Certain sections of the California Code of Civil Procedure have a direct impact on real property. In particular is California Code of Civil Procedure 1161 which addresses the possession of real property by a tenant or executor or administrator of an estate – and circumstances under which said persons could be found guilty of unlawful detainer. Said grounds include a person remaining in a residence despite the lease or agreement’s expiration, cancellation or termination. This aspect extends to include a person occupying premises as a servant, employee, agent or licensee after the lawful termination or expiration of the agreement for occupancy. The code states that nothing shall prevent the tenant from being moved from the premises lawfully, with the exception of tenancy at will, wherein termination by notice is required.

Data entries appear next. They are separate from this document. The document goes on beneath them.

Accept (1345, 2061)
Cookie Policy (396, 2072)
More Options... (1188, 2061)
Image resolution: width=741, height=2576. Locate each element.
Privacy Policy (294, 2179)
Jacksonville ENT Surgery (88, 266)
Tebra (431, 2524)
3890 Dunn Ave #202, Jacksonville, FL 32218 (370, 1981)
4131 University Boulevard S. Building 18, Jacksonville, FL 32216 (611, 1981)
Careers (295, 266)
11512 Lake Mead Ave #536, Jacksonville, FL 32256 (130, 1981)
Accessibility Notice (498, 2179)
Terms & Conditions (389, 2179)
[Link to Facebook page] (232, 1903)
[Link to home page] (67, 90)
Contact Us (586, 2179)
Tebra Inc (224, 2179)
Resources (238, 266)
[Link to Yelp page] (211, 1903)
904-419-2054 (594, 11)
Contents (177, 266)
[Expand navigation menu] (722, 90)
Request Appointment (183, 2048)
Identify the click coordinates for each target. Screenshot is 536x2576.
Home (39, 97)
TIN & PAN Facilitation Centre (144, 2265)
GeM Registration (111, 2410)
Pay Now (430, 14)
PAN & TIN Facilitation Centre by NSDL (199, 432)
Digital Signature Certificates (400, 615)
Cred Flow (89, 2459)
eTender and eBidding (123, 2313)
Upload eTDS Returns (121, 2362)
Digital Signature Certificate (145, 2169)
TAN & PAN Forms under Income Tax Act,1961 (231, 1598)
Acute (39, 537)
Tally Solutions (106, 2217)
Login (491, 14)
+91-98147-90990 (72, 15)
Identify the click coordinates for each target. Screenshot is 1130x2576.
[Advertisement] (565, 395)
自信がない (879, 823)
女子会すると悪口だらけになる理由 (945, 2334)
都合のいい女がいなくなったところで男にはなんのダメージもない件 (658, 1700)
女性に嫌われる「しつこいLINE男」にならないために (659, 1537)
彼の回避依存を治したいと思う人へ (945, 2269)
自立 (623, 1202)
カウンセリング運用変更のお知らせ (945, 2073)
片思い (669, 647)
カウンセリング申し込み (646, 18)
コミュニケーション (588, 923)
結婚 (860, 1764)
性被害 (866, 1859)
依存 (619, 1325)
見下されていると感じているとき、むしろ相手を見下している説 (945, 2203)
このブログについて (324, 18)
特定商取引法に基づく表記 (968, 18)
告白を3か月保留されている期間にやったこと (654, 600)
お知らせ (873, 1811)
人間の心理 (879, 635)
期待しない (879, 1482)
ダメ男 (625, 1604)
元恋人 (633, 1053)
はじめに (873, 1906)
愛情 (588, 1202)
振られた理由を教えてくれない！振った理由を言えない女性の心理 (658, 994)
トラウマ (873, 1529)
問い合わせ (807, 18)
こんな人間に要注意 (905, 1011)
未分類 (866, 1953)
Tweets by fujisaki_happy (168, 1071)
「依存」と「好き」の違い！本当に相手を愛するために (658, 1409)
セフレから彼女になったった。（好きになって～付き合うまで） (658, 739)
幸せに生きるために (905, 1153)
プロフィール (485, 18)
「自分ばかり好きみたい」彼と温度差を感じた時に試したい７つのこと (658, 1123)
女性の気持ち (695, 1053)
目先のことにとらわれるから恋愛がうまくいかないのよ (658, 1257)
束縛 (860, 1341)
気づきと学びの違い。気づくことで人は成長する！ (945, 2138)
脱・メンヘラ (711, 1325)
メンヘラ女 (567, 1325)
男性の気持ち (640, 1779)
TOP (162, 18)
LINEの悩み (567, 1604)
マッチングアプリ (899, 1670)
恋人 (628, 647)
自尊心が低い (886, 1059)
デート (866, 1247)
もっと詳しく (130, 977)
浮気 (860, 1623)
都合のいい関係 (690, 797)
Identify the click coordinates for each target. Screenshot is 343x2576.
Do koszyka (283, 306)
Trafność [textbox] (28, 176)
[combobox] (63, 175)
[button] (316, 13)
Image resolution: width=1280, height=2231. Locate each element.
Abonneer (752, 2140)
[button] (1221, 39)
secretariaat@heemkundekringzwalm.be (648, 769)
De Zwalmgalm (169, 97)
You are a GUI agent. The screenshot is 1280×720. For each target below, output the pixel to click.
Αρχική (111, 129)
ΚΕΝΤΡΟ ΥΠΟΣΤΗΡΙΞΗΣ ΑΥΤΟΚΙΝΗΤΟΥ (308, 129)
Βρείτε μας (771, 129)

Additional situations addressed under this code include:
- a person staying without permission of a landlord after defaulting on rent payments or failing to honor the terms of the lease by withholding payment or subleasing the property.
- the means by which the landlord is required to submit a request for payment (including payment guidelines) or submit an eviction notice.
- provisions for tenancy involving agricultural lands, and the circumstances under which a tenant will not be guilty of unlawful detainer for a particular year. Upon receipt of notice, a tenant has to correct the violation.
- tenants participating in waste on in premises (and thereby creating a public nuisance, for instance); and improper subleases the property. The code cites how the landlord must give notice in these circumstances and the number of days given to the tenant to correct the issue.
- issues regarding court files of landlord and tenant court actions, including the factors which must be met for an individual or an attorney to gain access to said records.
- how the court shall notice defendants in the action upon filing of a case for unlawful detainer (eviction) and what their notice shall require.
- the conditions under which a landlord may not terminate a lease or refuse to renew a lease including a tenant or member of the tenant’s household that has experienced the following: domestic violence, stalking, sexual assault, or abuse of an elder or dependent adult, provided they meet certain requirements.
- the meanings of “manufactured home,” “mobile home,” and “floating home,” and how the tenants of these dwellings and real property may be removed.
- foreclosure on a rental unit on a month-to-month lease: the code states that a tenant or subtenant must be given 90 days notice to leave the premises and how if a tenant is on a fixed rental lease, then they shall retain occupancy to the premises, and the lease shall still be valid under the foreclosure, until the end of lease term.
This code is in effect until December 31, 2019, and is used by the court, tenants, landlords and their legal representatives concerning residency in a property.